═══ SUPPLIED DATA

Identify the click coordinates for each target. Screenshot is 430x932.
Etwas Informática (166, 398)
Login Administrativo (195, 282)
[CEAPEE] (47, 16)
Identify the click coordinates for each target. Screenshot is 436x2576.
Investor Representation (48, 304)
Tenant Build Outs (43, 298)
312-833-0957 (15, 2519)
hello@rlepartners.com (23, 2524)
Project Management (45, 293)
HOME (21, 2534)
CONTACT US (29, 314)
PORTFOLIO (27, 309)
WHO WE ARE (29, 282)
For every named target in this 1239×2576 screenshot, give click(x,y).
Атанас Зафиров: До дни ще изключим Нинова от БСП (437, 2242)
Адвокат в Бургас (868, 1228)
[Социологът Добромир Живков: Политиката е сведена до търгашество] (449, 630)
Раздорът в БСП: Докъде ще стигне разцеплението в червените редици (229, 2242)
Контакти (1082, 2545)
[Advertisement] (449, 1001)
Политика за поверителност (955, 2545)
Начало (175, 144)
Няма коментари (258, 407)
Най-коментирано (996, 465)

══════

EXERCISE:
Copy out every line of the material above that contains the string "coordinates".

RESULT OF THIS TASK:
Identify the click coordinates for each target. Screenshot is 430x932.
Identify the click coordinates for each target. Screenshot is 436x2576.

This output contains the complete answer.